ロレンス・ダレル『セルビアの白鷲』(1957)

★★

ユーゴスラビア南東部の山中で、英国大使館の職員が何者かに殺された。現地ではセルビア王党派の白鷲隊が、チトー政権を転覆させようと画策している。英国諜報員のメシュインは単身で現場に乗り込み、大好きな鱒釣りをしつつスパイ活動をすることに。やがて彼は白鷲隊と行動を共にし、ある重要な情報を掴むのだった。

彼はその日の踏査の模様を簡単にまとめ、さらに滞在をのばすつもりであると書き添えたが――もっともいつまでとは書かなかったけれど――これには大して時間はかからなかった。彼はドンビーに宛てて、報告書の他に短かい手紙を書き、元気でいることと、釣りがすばらしいことを知らせた。それから、この退屈な仕事を片づけてしまうと、ピストルの手入れをし、装備の点検をすませてから、三〇分ばかり『ウォールデン』をひもといて、そのなぞめいた滑らかな散文を心ゆくまで楽しんだ。いつ読んでもあきることのない文章だった。なかに神のお告げのようなものが含まれているような気がしたが、それが何であるかは、わかるようでいて一向につかめなかった。(p.131)

ユーゴスラビア大自然を舞台にした異色のスパイ小説だった。ユーゴスラビア社会主義国家なのにソ連の衛星国じゃなかったことで有名だけど、作中ではまだソ連とは対立しておらず、革命政府と反革命勢力(王党派)の間で火種が燻っている。冷戦時代のスパイ小説と言ったらだいたいはソ連絡みなので、ユーゴスラビアを舞台にしていたのは率直に言って珍しかった。僕はこの国のことについてはよく知らないのだけど、王党派はパリに亡命政府を構えていて、共産主義者と同じくらいイギリスを憎んでいるらしい。イギリスは共産主義者のことを助けていたとか。で、ユーゴスラビアの山奥には王党派の白鷲隊が潜んでいて、政権の転覆を企んでいる。白鷲はセルビア王党派の記章なのだった。ユーゴスラビアにしても白鷲隊にしても、スパイ小説としては珍しい題材だと思う。けれども、その割にはありきたりなつまらないアクションが展開されていて、スパイ小説というよりは冒険小説に近い内容になっていた。正直、期待はずれの感は否めない。

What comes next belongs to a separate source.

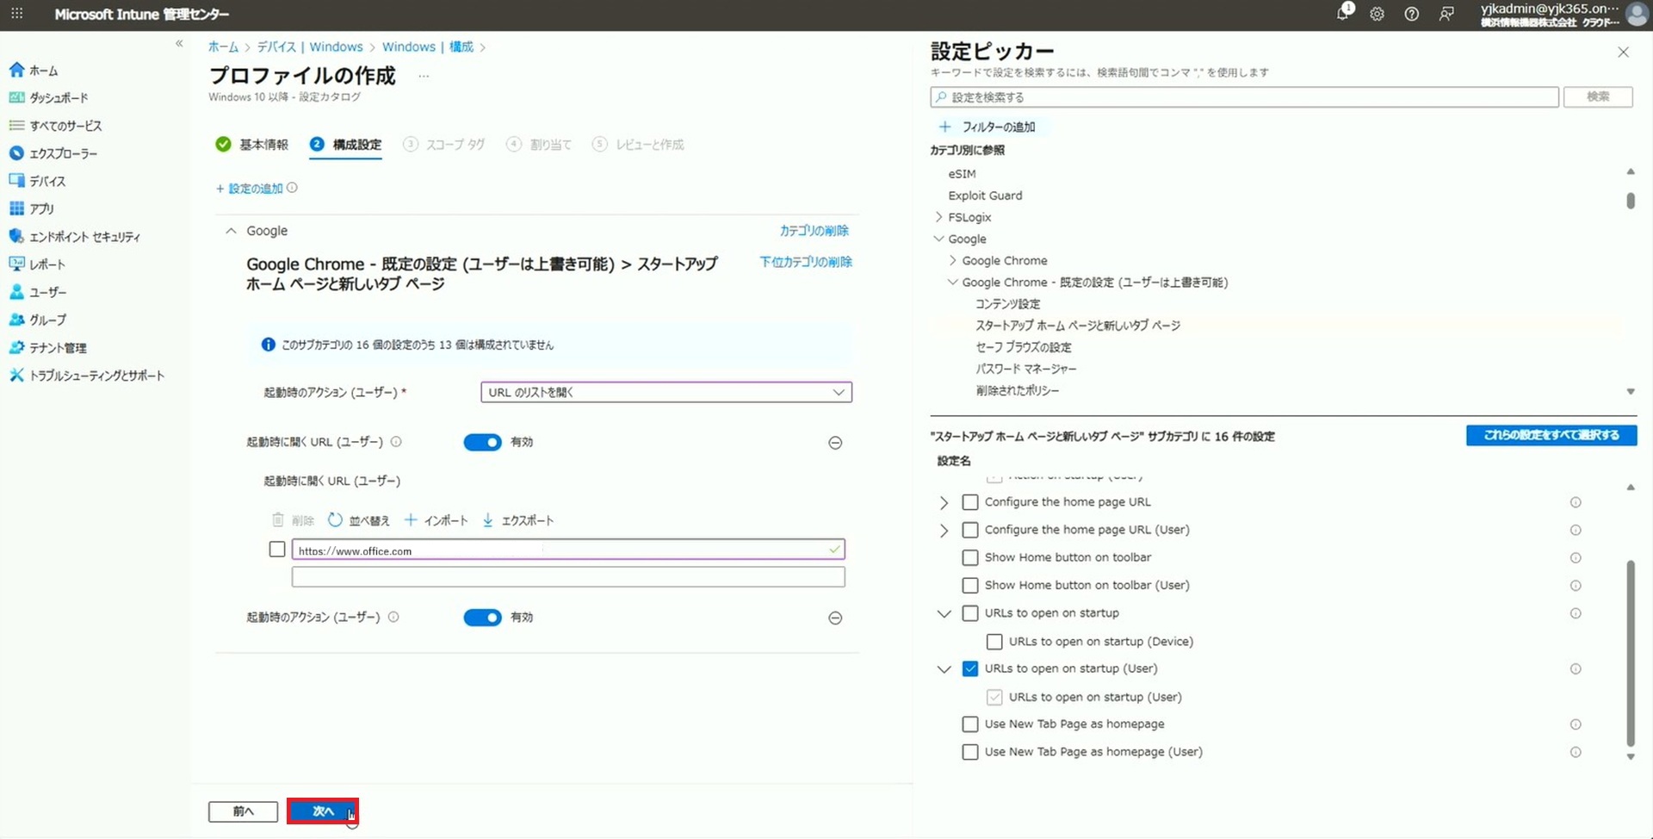Click the エクスポート download icon
The height and width of the screenshot is (839, 1653).
point(488,520)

そういうわけで、本作の読みどころは英国諜報員メシュインが大自然の中でサバイバルをするところだろう。『ウォールデン』【Amazon】を愛読する彼は、大好きな鱒釣りに興じつつ、山奥の洞窟で一人孤独な生活を送ることになる。現代日本に住む我々は、登山もキャンプも管理された安全な場所でやることが当たり前になっている。たとえば、『ゆるキャン△』【Amazon】というアニメは、女子高生が休日に様々なキャンプ場でキャンプをするというまったりした内容だ。そこには危険な要素は一切ない。キャンプ場にお金を払ってキャンプをする。そういう安全なアウトドア生活が描かれている。翻って本作はどうかというと、ガチのサバイバル生活が描かれており、だからこそ興味を引くものになっている*1。こういうのは実際にはやりたくないけど、活字で読むぶんには冒険心が刺激されるので、虚構の中の大自然はいいなあと素直に思う。

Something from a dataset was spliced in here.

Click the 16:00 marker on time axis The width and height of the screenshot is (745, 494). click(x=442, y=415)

本作はユーゴスラビアという珍しい題材を扱っているので、ミステリマニアを自認する人は必読かもしれない。たぶん、読んでる人は少ないんじゃないかな。

*1:こう書くとガチじゃない『ゆるキャン△』がつまらないと思われそうだが、作品としては『ゆるキャン△』のほうが圧倒的に面白い。キャンプを題材にした高品質な日常ものである。